Well, they’re wrong. Or you misinterpreting them or me.
OK, now you’re jumping around. I was referring to your “most of us” comment and if you look at polls, “most of us [Americans]” don’t think, for example, that women should be allowed to abort if the fetus is the wrong gender. Now, if you want to go back to the “sane” argument, that’s a different story. I was just saying that I would not fall back on “most of us” if I were trying to make the argument you are trying to make.
Emphasis added. I don’t know why you keep saying that, since we clearly have many different ideas. But maybe things are different in Canada. I was speaking from an American perspective. Our abortion laws are quite liberal compared to much of Western Europe even if we have many more activists trying to make them less so.
BTW, I believe you and I have been around the block on this at least once before. I doubt we are going to break any new ground this time.
Just as a point of information: are there any cases on record of what’s essentially a pre-term Caesarian operation, in which someone (the mother, father, doctor, or anyone else) requested that the able-to-breathe-and-feed-on-its-own baby be killed?
What I describe above is pretty much the situation that those who oppose all pregnancy terminations equate with “abortion” (as a matter of tactics). That’s why many anti-abortion billboards, for example, show a happy, healthy–and usually blue-eyed blond–ten month old baby with the “I have a beating heart at six weeks after conception!” message. If the billboard showed an actual human embryo at the six-weeks stage, the “killing babies” claim would seem less clear-cut. The emotions of viewers wouldn’t be engaged in the same way, if the billboard-makers employed truthful depictions.

### WHAT TO DO:
Translate this sentence from the abortion discussion above into Spanish: "Our abortion laws are quite liberal compared to much of Western Europe even if we have many more activists trying to make them less so."

### RECORD EXTRACTS:
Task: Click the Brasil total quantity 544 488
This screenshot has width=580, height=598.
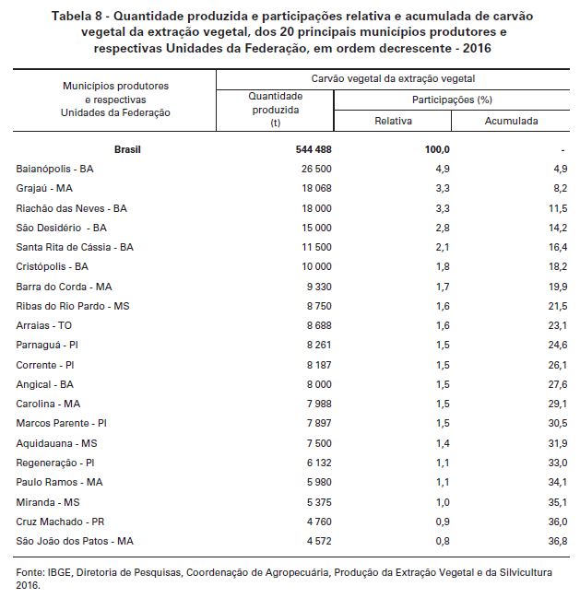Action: [314, 149]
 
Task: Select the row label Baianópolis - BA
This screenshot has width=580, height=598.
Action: [54, 169]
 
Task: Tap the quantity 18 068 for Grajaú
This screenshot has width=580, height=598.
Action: [316, 188]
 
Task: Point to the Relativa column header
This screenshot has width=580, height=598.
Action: [393, 121]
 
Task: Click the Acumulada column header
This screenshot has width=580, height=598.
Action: [512, 121]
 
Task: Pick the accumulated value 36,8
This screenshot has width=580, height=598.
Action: [558, 541]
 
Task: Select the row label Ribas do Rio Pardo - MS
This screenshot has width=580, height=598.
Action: [73, 306]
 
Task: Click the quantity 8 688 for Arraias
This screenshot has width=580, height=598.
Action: [319, 325]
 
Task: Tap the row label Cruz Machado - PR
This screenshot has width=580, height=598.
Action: [60, 522]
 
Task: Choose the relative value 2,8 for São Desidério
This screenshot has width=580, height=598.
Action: [443, 229]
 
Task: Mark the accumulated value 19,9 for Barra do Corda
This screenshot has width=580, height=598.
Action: [558, 287]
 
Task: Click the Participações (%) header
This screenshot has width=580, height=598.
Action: [452, 100]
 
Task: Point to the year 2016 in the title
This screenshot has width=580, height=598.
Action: [477, 49]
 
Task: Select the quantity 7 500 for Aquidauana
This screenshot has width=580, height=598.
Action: [319, 443]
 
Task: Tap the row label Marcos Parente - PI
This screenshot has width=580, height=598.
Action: [61, 423]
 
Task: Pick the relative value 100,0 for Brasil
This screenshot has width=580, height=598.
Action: [437, 149]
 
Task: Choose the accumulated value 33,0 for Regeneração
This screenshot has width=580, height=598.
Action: [558, 463]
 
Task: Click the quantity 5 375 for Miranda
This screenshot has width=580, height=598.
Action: [319, 502]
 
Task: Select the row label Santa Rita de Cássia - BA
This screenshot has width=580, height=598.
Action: [75, 247]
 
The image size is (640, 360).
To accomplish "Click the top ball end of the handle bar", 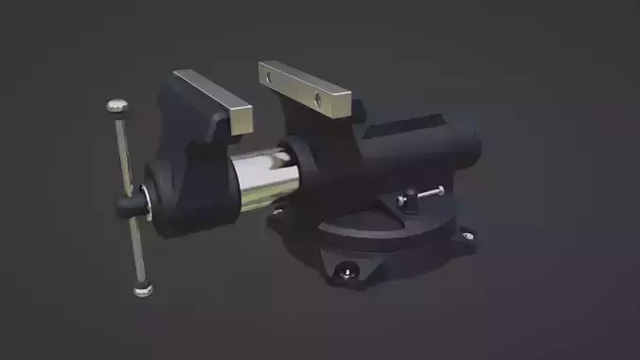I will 117,106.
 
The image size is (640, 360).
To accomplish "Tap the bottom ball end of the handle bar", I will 143,289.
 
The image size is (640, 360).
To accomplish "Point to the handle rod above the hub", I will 123,152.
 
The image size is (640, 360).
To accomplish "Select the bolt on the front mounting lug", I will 347,273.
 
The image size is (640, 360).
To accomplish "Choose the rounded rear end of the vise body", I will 464,147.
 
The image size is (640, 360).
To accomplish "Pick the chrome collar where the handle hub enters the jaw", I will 147,199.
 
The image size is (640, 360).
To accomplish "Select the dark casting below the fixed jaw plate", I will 322,142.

### SOLVED EXERCISE:
Nuestras leyes sobre el aborto son bastante liberales en comparación con gran parte de Europa Occidental, aunque tengamos muchos más activistas que intentan hacerlas menos liberales.